Lawmakers crack down on temporary government watchdogs

GOP leaders in the House urged President Obama Monday to fill an inspector general seat that has been empty for years.

The temporary watchdog at the Department of the Interior, who has served since February 2009, has become the subject of a congressional investigation that found evidence of cover-ups and conflicts of interest in the inspector general’s office.

“The long-standing vacancy has reduced the Department’s efficiency and deprived taxpayers from fully realizing the benefits of a strong inspector general, which is one of Congress’s best investments of their tax dollars,” wrote a group of Republican lawmakers that included House Majority Leader Kevin McCarthy and Rep. Jason Chaffetz, chairman of the Oversight and Government Reform Committee.

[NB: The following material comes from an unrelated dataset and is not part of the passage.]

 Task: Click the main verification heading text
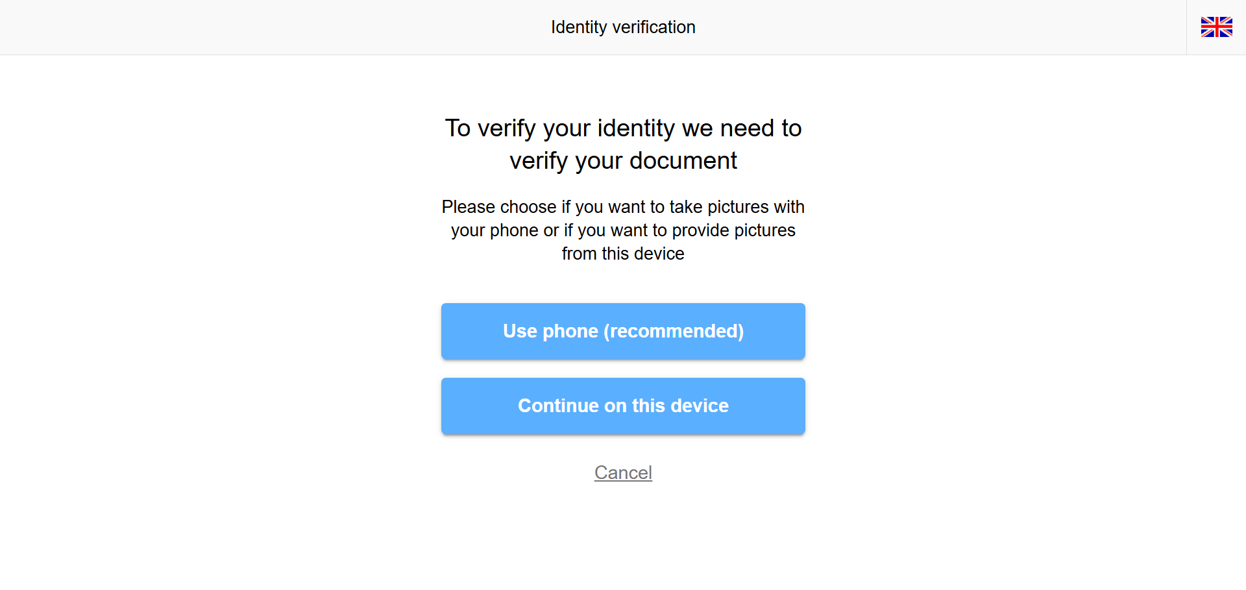pos(623,144)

Rep. Rob Bishop, chairman of the Natural Resources Committee, and Rep. Ken Calvert, chairman of the Appropriations Subcommittee on Interior, Environment, and Related Agencies, also signed onto the letter requesting the president find a permanent watchdog to fill the position held by Mary Kendall, interim inspector general, for more than six years.

“Because acting inspectors general are inherently less independent than their permanent counterparts, however, stakeholders do not have full confidence that their work is credible,” the lawmakers wrote in their letter Monday. “Additionally, some acting inspectors general are candidates for the permanent job, which creates an incentive to conduct less aggressive oversight of the administration. In any event, taxpayers suffer the consequences.”

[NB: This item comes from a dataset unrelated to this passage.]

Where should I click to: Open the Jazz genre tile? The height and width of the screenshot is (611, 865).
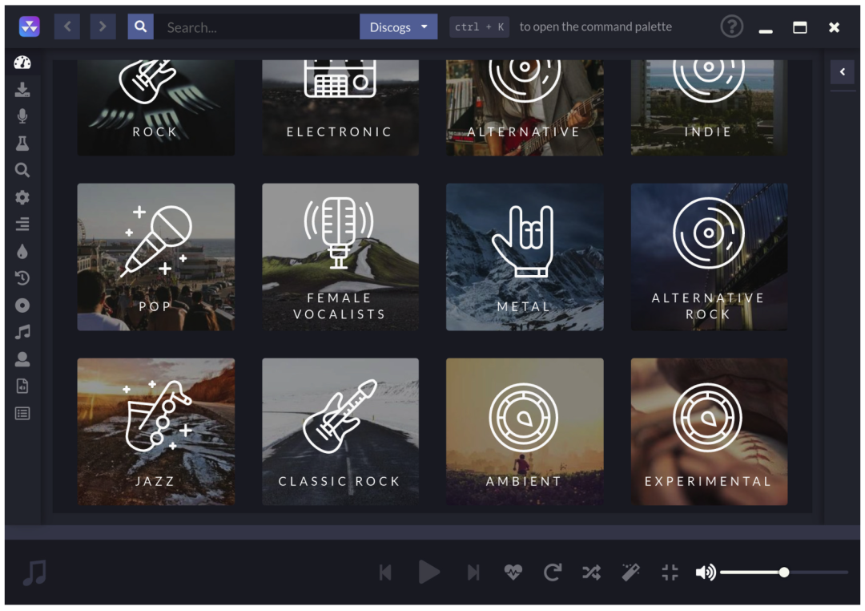[x=155, y=431]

The inefficacy of temporary watchdogs has become an increasingly common topic of discussion in light of recent revelations about Hillary Clinton’s conduct at the State Department, which was overseen by an acting inspector general during all four years of her tenure.

Reports have since alleged agency investigators were subjected to “undue influence” by high-level State Department officials, leading some to wonder whether the agency’s interim inspector general was vulnerable to politicization while Clinton was in office.

The Obama administration presently has eight inspector general vacancies across the federal government.

At least one permanent watchdog, the Department of Commerce’s Todd Zinser, has been under congressional investigation for years.

Zinser has been accused of retaliating against whistleblowers in his own office, among other allegations of misconduct. Rep. Eddie Bernice Johnson, D-Texas, has called on President Obama to remove him from his position.

An Oversight Committee aide who declined to be named said the letter to the White House about the Interior inspector general is part of an ongoing look at the effectiveness of inspectors general across the government.